"They could not be worse," said the captain.
"No, that would be impossible," remarked the colonel. "I shall be glad when this gloomy tragedy is over though. The public mind will soon be filled with it, and we shall hear of nothing but of Sweeney Todd and Mrs. Lovett, with all their sayings and doings, for the next few months to come."
"That is true enough," said Sir Richard Blunt. "But I don't think you will find any but one feeling upon the subject, and that will be one of universal condemnation."
"Not a doubt of it."
"There is another too who will suffer the just reward of his crimes," said the magistrate glancing at Mrs. Oakley.
She shook her head and sighed, for she shrunk naturally from the awfully responsible share she was condemned to have in the conviction of Mr. Lupin.

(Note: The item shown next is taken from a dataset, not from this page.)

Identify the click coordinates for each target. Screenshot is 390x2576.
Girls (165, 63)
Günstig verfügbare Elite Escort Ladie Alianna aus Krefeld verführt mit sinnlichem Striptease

"I will do my duty," she said, "in that dreadful piece of business. The guilt of Lupin, although not so extensive as Todd's, is to the full as great."
"It is indeed, madam."
"Ah, yes!" said Ben. "They are a bad lot altogether, and the sooner they are hung up like a rope of ingions the better. Bless me, I always was delicate, and so was obliged to take things easy; but I have more than once looked into that horrid pie shop in Bell Yard, and thought I should like a smack of about fifteen or twenty of them, just to stay my stomach till I got home to the Tower; and what a mercy it was I never bought 'em."
"It was, indeed, my friend," Sir Richard said.